**YOUR GOAL:** Write out the records below once more, exactly as they stand.

**MATERIAL PROVIDED:**
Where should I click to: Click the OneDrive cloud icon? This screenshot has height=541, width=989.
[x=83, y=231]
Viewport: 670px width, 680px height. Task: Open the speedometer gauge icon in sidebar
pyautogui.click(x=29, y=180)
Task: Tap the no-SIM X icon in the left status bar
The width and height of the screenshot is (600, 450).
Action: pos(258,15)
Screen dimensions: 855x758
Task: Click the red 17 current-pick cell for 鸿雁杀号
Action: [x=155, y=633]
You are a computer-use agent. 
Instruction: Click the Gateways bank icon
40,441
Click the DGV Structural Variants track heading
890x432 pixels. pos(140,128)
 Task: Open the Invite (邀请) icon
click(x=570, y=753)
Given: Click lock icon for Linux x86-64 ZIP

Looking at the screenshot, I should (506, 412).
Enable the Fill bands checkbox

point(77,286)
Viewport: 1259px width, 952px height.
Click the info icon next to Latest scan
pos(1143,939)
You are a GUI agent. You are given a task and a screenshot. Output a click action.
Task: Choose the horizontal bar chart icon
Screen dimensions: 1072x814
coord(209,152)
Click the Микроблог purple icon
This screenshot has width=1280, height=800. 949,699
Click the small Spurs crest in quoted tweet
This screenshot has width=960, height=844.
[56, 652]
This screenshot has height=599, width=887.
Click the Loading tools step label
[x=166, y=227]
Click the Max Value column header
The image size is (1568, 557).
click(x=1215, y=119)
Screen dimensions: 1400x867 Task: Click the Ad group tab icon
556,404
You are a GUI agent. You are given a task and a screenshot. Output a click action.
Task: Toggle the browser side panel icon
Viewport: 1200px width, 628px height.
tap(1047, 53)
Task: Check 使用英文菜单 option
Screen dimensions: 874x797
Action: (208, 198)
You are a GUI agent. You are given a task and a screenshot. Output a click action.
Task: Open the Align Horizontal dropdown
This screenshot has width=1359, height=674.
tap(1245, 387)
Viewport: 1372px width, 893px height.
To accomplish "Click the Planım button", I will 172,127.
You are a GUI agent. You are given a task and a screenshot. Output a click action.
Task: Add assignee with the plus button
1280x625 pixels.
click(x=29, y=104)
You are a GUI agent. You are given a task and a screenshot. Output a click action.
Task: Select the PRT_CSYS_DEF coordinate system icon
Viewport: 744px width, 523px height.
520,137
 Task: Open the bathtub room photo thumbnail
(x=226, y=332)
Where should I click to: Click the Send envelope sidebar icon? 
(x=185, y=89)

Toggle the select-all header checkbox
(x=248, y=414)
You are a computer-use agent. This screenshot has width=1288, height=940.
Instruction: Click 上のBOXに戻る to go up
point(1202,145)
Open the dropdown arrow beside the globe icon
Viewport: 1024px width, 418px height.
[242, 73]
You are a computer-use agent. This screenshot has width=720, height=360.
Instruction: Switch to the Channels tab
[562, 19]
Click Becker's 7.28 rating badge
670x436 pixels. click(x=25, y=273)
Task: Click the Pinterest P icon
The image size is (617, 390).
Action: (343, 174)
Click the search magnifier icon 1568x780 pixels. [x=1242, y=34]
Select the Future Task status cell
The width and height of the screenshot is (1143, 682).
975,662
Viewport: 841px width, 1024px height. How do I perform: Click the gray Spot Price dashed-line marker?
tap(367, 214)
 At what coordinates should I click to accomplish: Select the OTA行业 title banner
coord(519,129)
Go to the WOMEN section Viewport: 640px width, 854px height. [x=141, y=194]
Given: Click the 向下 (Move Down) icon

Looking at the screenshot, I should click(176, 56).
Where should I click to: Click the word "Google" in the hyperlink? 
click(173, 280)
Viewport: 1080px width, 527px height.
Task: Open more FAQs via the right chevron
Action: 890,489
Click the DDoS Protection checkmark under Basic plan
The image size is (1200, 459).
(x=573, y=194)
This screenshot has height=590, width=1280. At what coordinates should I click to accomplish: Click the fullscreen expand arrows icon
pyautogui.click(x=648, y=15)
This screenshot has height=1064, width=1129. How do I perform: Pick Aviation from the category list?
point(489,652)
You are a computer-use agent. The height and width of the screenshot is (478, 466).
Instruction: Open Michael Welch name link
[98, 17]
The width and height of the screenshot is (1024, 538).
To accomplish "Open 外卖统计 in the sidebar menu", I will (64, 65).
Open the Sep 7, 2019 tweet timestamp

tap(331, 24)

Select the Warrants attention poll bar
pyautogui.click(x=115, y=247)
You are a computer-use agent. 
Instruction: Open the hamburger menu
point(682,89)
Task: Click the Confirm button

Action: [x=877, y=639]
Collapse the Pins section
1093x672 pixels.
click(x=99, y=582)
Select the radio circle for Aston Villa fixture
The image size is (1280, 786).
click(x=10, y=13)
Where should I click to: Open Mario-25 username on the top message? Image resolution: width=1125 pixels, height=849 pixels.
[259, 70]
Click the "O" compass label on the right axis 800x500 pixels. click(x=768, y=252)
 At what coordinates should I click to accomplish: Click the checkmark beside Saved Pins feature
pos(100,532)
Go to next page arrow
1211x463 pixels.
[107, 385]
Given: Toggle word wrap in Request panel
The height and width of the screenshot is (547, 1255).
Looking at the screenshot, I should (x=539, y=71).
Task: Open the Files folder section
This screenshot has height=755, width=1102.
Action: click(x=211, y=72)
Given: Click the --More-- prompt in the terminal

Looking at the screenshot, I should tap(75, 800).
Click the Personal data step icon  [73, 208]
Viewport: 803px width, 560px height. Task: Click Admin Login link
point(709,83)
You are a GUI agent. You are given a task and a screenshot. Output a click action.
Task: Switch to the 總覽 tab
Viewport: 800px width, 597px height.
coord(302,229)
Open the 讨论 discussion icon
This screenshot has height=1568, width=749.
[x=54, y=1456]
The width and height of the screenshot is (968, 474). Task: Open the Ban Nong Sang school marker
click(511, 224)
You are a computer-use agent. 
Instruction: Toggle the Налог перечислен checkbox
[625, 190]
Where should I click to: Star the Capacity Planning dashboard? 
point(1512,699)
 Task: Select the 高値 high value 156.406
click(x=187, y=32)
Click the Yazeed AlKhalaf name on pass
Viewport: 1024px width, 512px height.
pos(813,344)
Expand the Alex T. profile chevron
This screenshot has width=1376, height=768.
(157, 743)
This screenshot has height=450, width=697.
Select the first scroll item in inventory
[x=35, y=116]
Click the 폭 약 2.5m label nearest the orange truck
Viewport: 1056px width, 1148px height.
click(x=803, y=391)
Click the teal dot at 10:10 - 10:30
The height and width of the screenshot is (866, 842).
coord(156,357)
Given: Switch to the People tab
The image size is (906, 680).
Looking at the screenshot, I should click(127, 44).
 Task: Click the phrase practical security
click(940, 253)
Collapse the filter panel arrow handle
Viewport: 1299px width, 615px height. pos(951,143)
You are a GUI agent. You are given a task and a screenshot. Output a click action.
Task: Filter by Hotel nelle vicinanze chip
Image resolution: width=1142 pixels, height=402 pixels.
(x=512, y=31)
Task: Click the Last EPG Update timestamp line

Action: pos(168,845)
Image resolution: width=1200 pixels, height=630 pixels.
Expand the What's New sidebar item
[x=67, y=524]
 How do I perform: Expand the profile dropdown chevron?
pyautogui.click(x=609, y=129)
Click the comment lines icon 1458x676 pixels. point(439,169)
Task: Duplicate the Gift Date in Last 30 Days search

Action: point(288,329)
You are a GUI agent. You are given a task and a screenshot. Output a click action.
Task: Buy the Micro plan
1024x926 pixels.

**THE COMPLETED TASK:**
Where should I click to: Click the OneDrive cloud icon? This screenshot has height=541, width=989.
[x=83, y=231]
Viewport: 670px width, 680px height. Task: Open the speedometer gauge icon in sidebar
pyautogui.click(x=29, y=180)
Task: Tap the no-SIM X icon in the left status bar
The width and height of the screenshot is (600, 450).
Action: pos(258,15)
Screen dimensions: 855x758
Task: Click the red 17 current-pick cell for 鸿雁杀号
Action: [x=155, y=633]
You are a computer-use agent. 
Instruction: Click the Gateways bank icon
40,441
Click the DGV Structural Variants track heading
890x432 pixels. pos(140,128)
 Task: Open the Invite (邀请) icon
click(x=570, y=753)
Given: Click lock icon for Linux x86-64 ZIP

Looking at the screenshot, I should (506, 412).
Enable the Fill bands checkbox

point(77,286)
Viewport: 1259px width, 952px height.
Click the info icon next to Latest scan
pos(1143,939)
You are a GUI agent. You are given a task and a screenshot. Output a click action.
Task: Choose the horizontal bar chart icon
Screen dimensions: 1072x814
coord(209,152)
Click the Микроблог purple icon
This screenshot has width=1280, height=800. 949,699
Click the small Spurs crest in quoted tweet
This screenshot has width=960, height=844.
[56, 652]
This screenshot has height=599, width=887.
Click the Loading tools step label
[x=166, y=227]
Click the Max Value column header
The image size is (1568, 557).
click(x=1215, y=119)
Screen dimensions: 1400x867 Task: Click the Ad group tab icon
556,404
You are a GUI agent. You are given a task and a screenshot. Output a click action.
Task: Toggle the browser side panel icon
Viewport: 1200px width, 628px height.
tap(1047, 53)
Task: Check 使用英文菜单 option
Screen dimensions: 874x797
Action: (208, 198)
You are a GUI agent. You are given a task and a screenshot. Output a click action.
Task: Open the Align Horizontal dropdown
This screenshot has width=1359, height=674.
tap(1245, 387)
Viewport: 1372px width, 893px height.
To accomplish "Click the Planım button", I will 172,127.
You are a GUI agent. You are given a task and a screenshot. Output a click action.
Task: Add assignee with the plus button
1280x625 pixels.
click(x=29, y=104)
You are a GUI agent. You are given a task and a screenshot. Output a click action.
Task: Select the PRT_CSYS_DEF coordinate system icon
Viewport: 744px width, 523px height.
520,137
 Task: Open the bathtub room photo thumbnail
(x=226, y=332)
Where should I click to: Click the Send envelope sidebar icon? 
(x=185, y=89)

Toggle the select-all header checkbox
(x=248, y=414)
You are a computer-use agent. This screenshot has width=1288, height=940.
Instruction: Click 上のBOXに戻る to go up
point(1202,145)
Open the dropdown arrow beside the globe icon
Viewport: 1024px width, 418px height.
[242, 73]
You are a computer-use agent. This screenshot has width=720, height=360.
Instruction: Switch to the Channels tab
[562, 19]
Click Becker's 7.28 rating badge
670x436 pixels. click(x=25, y=273)
Task: Click the Pinterest P icon
The image size is (617, 390).
Action: (343, 174)
Click the search magnifier icon 1568x780 pixels. [x=1242, y=34]
Select the Future Task status cell
The width and height of the screenshot is (1143, 682).
975,662
Viewport: 841px width, 1024px height. How do I perform: Click the gray Spot Price dashed-line marker?
tap(367, 214)
 At what coordinates should I click to accomplish: Select the OTA行业 title banner
coord(519,129)
Go to the WOMEN section Viewport: 640px width, 854px height. [x=141, y=194]
Given: Click the 向下 (Move Down) icon

Looking at the screenshot, I should click(176, 56).
Where should I click to: Click the word "Google" in the hyperlink? 
click(173, 280)
Viewport: 1080px width, 527px height.
Task: Open more FAQs via the right chevron
Action: 890,489
Click the DDoS Protection checkmark under Basic plan
The image size is (1200, 459).
(x=573, y=194)
This screenshot has height=590, width=1280. At what coordinates should I click to accomplish: Click the fullscreen expand arrows icon
pyautogui.click(x=648, y=15)
This screenshot has height=1064, width=1129. How do I perform: Pick Aviation from the category list?
point(489,652)
You are a computer-use agent. The height and width of the screenshot is (478, 466).
Instruction: Open Michael Welch name link
[98, 17]
The width and height of the screenshot is (1024, 538).
To accomplish "Open 外卖统计 in the sidebar menu", I will (64, 65).
Open the Sep 7, 2019 tweet timestamp

tap(331, 24)

Select the Warrants attention poll bar
pyautogui.click(x=115, y=247)
You are a computer-use agent. 
Instruction: Open the hamburger menu
point(682,89)
Task: Click the Confirm button

Action: [x=877, y=639]
Collapse the Pins section
1093x672 pixels.
click(x=99, y=582)
Select the radio circle for Aston Villa fixture
The image size is (1280, 786).
click(x=10, y=13)
Where should I click to: Open Mario-25 username on the top message? Image resolution: width=1125 pixels, height=849 pixels.
[259, 70]
Click the "O" compass label on the right axis 800x500 pixels. click(x=768, y=252)
 At what coordinates should I click to accomplish: Click the checkmark beside Saved Pins feature
pos(100,532)
Go to next page arrow
1211x463 pixels.
[107, 385]
Given: Toggle word wrap in Request panel
The height and width of the screenshot is (547, 1255).
Looking at the screenshot, I should (x=539, y=71).
Task: Open the Files folder section
This screenshot has height=755, width=1102.
Action: click(x=211, y=72)
Given: Click the --More-- prompt in the terminal

Looking at the screenshot, I should tap(75, 800).
Click the Personal data step icon  [73, 208]
Viewport: 803px width, 560px height. Task: Click Admin Login link
point(709,83)
You are a GUI agent. You are given a task and a screenshot. Output a click action.
Task: Switch to the 總覽 tab
Viewport: 800px width, 597px height.
coord(302,229)
Open the 讨论 discussion icon
This screenshot has height=1568, width=749.
[x=54, y=1456]
The width and height of the screenshot is (968, 474). Task: Open the Ban Nong Sang school marker
click(511, 224)
You are a computer-use agent. 
Instruction: Toggle the Налог перечислен checkbox
[625, 190]
Where should I click to: Star the Capacity Planning dashboard? 
point(1512,699)
 Task: Select the 高値 high value 156.406
click(x=187, y=32)
Click the Yazeed AlKhalaf name on pass
Viewport: 1024px width, 512px height.
pos(813,344)
Expand the Alex T. profile chevron
This screenshot has width=1376, height=768.
(157, 743)
This screenshot has height=450, width=697.
Select the first scroll item in inventory
[x=35, y=116]
Click the 폭 약 2.5m label nearest the orange truck
Viewport: 1056px width, 1148px height.
click(x=803, y=391)
Click the teal dot at 10:10 - 10:30
The height and width of the screenshot is (866, 842).
coord(156,357)
Given: Switch to the People tab
The image size is (906, 680).
Looking at the screenshot, I should click(127, 44).
 Task: Click the phrase practical security
click(940, 253)
Collapse the filter panel arrow handle
Viewport: 1299px width, 615px height. pos(951,143)
You are a GUI agent. You are given a task and a screenshot. Output a click action.
Task: Filter by Hotel nelle vicinanze chip
Image resolution: width=1142 pixels, height=402 pixels.
(x=512, y=31)
Task: Click the Last EPG Update timestamp line

Action: pos(168,845)
Image resolution: width=1200 pixels, height=630 pixels.
Expand the What's New sidebar item
[x=67, y=524]
 How do I perform: Expand the profile dropdown chevron?
pyautogui.click(x=609, y=129)
Click the comment lines icon 1458x676 pixels. point(439,169)
Task: Duplicate the Gift Date in Last 30 Days search

Action: point(288,329)
You are a GUI agent. You are given a task and a screenshot. Output a click action.
Task: Buy the Micro plan
1024x926 pixels.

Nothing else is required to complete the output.